• _Try it_: Search the entries below for the line containing "You are a GUI"; from there to the end, return every line exactly and add nothing.

• _Materials provided_:
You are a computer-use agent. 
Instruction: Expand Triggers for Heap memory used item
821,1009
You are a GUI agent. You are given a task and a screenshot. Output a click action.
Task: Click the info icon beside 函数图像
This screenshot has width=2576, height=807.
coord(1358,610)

• _Solution below_:
You are a GUI agent. You are given a task and a screenshot. Output a click action.
Task: Click the info icon beside 函数图像
This screenshot has width=2576, height=807.
coord(1358,610)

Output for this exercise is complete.